- Task brief -
Copy, word for word, the lines of the listing starting at the line that contains "How do I perform: Click the 推广中" and ending at the line that contains "I will coord(327,334).", including both of those lines.

[Target-pointing data]
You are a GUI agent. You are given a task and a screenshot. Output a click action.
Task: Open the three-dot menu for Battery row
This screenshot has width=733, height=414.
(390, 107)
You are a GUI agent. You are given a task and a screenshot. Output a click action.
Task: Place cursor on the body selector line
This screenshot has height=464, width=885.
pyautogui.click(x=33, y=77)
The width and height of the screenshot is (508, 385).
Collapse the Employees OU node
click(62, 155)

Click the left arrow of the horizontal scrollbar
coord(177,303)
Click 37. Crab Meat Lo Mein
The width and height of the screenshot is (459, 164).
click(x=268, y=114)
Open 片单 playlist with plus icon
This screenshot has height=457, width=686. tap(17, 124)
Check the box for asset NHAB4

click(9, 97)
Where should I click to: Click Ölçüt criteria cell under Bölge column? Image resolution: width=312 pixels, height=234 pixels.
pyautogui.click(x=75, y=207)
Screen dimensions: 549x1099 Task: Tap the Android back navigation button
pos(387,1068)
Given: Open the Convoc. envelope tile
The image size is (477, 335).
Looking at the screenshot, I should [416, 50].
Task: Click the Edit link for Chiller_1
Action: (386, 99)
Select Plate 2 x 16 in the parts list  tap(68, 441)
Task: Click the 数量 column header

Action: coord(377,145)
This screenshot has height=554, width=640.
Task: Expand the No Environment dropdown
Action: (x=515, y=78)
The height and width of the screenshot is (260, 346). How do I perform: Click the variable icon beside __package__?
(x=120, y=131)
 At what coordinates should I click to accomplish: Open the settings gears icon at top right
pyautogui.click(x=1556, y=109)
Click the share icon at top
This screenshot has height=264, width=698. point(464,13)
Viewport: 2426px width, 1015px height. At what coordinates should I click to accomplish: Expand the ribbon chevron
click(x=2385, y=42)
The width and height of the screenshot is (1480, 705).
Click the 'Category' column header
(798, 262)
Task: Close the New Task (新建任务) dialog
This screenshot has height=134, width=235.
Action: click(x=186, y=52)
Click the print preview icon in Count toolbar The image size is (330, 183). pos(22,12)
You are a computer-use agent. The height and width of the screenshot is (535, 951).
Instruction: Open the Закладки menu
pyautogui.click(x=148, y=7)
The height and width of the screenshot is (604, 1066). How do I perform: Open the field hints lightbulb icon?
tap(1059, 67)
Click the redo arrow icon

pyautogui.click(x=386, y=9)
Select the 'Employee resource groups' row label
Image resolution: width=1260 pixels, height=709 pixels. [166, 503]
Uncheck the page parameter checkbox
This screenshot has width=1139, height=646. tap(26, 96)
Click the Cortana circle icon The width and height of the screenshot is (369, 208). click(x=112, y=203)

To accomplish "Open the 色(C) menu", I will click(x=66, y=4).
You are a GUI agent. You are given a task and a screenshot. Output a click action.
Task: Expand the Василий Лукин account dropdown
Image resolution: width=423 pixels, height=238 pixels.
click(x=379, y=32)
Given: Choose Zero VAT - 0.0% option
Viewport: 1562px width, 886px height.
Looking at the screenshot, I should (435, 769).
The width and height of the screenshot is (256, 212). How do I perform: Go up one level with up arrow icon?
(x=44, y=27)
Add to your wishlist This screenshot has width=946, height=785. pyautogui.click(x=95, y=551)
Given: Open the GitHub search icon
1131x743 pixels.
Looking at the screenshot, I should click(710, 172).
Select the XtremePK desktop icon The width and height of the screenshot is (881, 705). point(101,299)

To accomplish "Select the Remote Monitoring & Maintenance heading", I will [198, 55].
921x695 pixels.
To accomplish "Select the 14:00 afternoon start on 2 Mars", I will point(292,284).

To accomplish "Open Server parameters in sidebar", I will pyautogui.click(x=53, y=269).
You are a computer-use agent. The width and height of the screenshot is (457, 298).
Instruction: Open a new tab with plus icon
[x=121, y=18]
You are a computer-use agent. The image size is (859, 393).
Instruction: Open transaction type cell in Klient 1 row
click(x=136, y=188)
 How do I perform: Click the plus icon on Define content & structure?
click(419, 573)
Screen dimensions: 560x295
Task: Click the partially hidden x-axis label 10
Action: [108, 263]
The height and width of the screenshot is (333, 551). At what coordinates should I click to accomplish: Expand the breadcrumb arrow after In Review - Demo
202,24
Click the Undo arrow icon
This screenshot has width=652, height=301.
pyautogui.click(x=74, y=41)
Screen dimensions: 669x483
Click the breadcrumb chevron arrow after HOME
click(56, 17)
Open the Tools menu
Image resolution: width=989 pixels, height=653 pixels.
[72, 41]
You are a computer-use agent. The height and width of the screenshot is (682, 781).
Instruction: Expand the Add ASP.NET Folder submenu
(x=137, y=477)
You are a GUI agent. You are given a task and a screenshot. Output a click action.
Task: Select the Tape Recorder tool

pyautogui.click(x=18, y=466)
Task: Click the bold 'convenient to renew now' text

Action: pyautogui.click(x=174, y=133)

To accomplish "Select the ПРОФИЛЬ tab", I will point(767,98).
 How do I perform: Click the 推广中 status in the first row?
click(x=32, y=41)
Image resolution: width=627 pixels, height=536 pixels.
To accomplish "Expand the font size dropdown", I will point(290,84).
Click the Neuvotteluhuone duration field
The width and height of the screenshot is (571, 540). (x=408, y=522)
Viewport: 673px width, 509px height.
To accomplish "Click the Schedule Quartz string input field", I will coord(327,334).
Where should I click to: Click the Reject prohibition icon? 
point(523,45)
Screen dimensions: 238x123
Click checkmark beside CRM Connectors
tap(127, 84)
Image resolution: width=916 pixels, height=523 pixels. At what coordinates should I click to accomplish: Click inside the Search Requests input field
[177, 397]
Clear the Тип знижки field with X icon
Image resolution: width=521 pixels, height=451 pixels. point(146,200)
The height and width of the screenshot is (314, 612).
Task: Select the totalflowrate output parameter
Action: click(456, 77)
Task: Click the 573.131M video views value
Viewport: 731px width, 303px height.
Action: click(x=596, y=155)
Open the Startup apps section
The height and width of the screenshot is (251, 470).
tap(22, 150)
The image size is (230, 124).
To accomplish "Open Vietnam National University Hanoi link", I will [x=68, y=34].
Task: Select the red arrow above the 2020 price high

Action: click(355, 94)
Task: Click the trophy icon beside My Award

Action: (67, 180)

- Task output -
 How do I perform: Click the 推广中 status in the first row?
click(x=32, y=41)
Image resolution: width=627 pixels, height=536 pixels.
To accomplish "Expand the font size dropdown", I will point(290,84).
Click the Neuvotteluhuone duration field
The width and height of the screenshot is (571, 540). (x=408, y=522)
Viewport: 673px width, 509px height.
To accomplish "Click the Schedule Quartz string input field", I will coord(327,334).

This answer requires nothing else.